Judge Mlambo thanked all Members for their encouraging remarks.

Mr Swart asked about the R17 million additional funding for the Marikana Commission. He asked if this figure was based on the present interpretation of the mandate, not the new judgment. Depending on what decision Legal Aid SA might take, there might be even greater financial constraints if the latest judgment applied.

Judge Mlambo said that this figure would include the implications of the judgment.

Mr Swart proposed that this Committee must note the budget constraints, and support the request of Legal Aid SA for extra funding.

Mr Swart asked about the large numbers of alternative dispute resolution matters, at 143 000, and he asked if Legal SA kept statistics on how many matters went this route, and diversion in terms of the Child Justice Act, or mediation matters.

Mr Nair responded that mediation and diversion were accounted for in these figures. 73% of matters did not go through a trial process because they were withdrawn, or a warrant was issued, or they were struck from the roll. When the Legal Aid SA was handling a matter that was removed, it would mark it as a withdrawal. He could provide figures from the last financial year. A lot of these were settled by informal mediation.
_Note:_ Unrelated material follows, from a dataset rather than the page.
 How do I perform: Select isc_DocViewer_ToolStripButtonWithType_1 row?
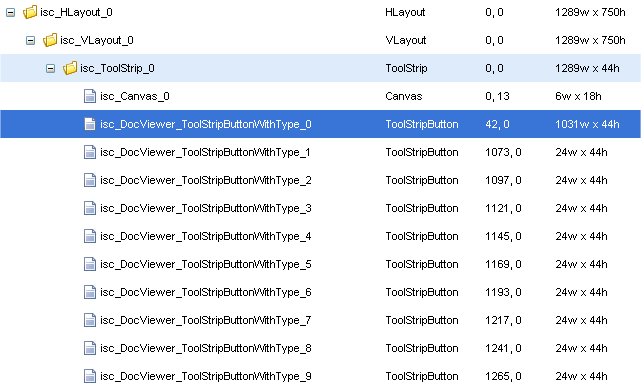click(x=320, y=152)
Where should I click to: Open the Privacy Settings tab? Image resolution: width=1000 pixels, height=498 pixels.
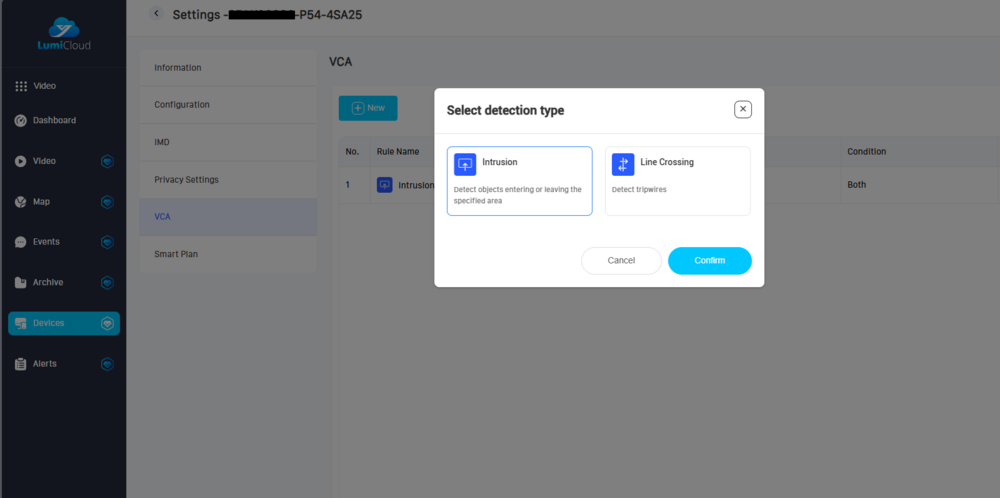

Ms D Schäfer also believed that Legal Aid SA deserved extra funding; it was handling its matters properly and needed more. She asked about maintenance matters and whether those were included under the family law heading and if there were any figures on how many per year.

Mr Nair said that the Board had made a policy decision to extend the service in maintenance. Numerous people required such assistance and whilst Legal Aid SA could not help all. it would take on those matters where a person had remained unattended to for a period of twelve months. The persons would still have to fulfill the means test requirement.

Ms Schäfer asked since when this had been happening.

Mr Nair said that the Board had taken the decision last year, and it was implemented from the time that the decision was made, he could not recall exactly when. It would be included in the amendments being proposed to the Legal Aid Guide.

Judge Mlambo added that maintenance assistance for children was automatically given.

Ms Schäfer asked about the success rate in the Supreme Court of Appeal matters, and asked whether this was due to better screening, or the fact that the Legal Aid SA might only take on worthwhile matters.

Judge Mlambo said that the Legal Aid SA would not refuse applications, if people passed the means test and would only refuse to take on matters when they did not. However, he qualified that further by adding that there was now an elaborate system that allowed for people to appeal against the decision of the Board to refuse legal aid, and the courts could still ask Legal Aid SA to provide representation where it had initially refused.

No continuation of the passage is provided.